— Это чё, опять твои пилочки на кухонном столе? — Руслан вошёл в квартиру как всегда: с тяжёлым вздохом и громким хлопком двери. Ботинки оставил по центру коридора, будто специально. Лилия стояла у плиты, помешивая макароны, и сделала вид, что не услышала.
— Я просто сушила дезинфектор, — спокойно ответила она, даже не оборачиваясь. — На балконе сырость, там толком не высохнет. А тут тепло.
— Тут жрать готовят, а не микробы разводят, — буркнул он, проходя мимо и демонстративно задевая сумку с инструментами ногой. — На работе и так бардак, ещё дома химией воняет.
Лилия не ответила. Только накрыла крышкой кастрюлю и перешла к мойке. За окном хлюпала февральская оттепель, неопрятная, серая. Вода капала с подоконника, как будто тоже раздражалась. Всё раздражало в последнее время: его голос, тапки в коридоре, шапка, вечно брошенная на обеденный стол. А главное — это вечное ощущение, что её дело, её работа — просто каприз, блажь.
Когда она только решила открыться — Руслан закатил глаза так, что белки побелели.
— Маникюр? Ты серьёзно? Это ж не работа. Это так… побрякушка. Найди себе нормальное место. Вон, в ЖЭКе кассирша уходит в декрет, тебе бы подошло, — сказал он тогда, надкусывая хлеб и пролистывая новости на телефоне.
Она тогда промолчала. Многое в их семье решалось молчанием. Он говорил — она делала вид, что слышит. Не спорила. Но действовала по-своему.
Теперь у неё была крохотная студия на первом этаже старой пятиэтажки, бывшая парикмахерская, где всё сыпалось, но было своё. Первые месяцы — да, были тяжёлые. Клиенты сдувались после одного-двух визитов. Но Лилия сидела там даже без записей. Протирала поверхности, подбирала цвета, выкладывала палитру с новой надеждой каждое утро.
Руслан всё это время только кряхтел. Изредка отпускал реплики:
— Ну что, миллиард заработала?
— А где твой наплыв клиентов?
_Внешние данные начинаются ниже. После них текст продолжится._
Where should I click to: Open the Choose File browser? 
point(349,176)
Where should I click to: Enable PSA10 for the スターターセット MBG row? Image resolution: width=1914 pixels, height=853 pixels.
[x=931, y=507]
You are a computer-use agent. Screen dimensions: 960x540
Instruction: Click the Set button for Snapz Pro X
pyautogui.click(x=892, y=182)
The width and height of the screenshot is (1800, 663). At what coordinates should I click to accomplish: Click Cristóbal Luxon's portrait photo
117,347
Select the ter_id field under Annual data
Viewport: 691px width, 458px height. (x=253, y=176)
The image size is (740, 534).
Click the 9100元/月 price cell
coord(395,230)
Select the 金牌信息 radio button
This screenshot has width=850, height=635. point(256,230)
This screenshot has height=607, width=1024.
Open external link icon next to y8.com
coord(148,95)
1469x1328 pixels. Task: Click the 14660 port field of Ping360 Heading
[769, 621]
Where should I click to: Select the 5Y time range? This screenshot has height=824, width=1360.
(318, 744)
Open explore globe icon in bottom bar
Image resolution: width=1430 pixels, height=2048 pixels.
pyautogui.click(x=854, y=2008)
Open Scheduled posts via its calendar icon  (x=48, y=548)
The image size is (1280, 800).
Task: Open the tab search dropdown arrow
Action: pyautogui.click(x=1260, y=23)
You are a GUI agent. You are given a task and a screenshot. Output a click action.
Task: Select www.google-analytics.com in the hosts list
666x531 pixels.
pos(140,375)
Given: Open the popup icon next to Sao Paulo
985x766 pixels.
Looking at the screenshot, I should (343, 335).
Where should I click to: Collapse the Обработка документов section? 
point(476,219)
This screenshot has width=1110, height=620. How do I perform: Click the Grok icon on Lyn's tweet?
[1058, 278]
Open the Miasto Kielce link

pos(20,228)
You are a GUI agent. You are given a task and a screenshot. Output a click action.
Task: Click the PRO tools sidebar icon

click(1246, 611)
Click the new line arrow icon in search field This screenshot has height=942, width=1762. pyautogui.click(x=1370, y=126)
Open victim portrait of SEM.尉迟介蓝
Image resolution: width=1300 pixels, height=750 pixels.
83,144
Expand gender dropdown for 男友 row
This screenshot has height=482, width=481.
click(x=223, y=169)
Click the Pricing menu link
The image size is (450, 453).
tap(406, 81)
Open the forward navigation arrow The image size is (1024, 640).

Опять соседка пришла ногти грызть?
— Смотри не разорись. Я ж потом платить буду за твою аренду.
Она не просила. Ни копейки. Всё сделала на свои накопления, что откладывала по сотке с детских подработок, с отпускных, с тихой подработки бухгалтером в частной школе. И вот сейчас, спустя почти три месяца, поток начал оживать. Люди приходили. Оставались. Приносили подружек. Стало хватать и на аренду, и на материалы, и даже на кофе из автомата, а не из дома в термосе.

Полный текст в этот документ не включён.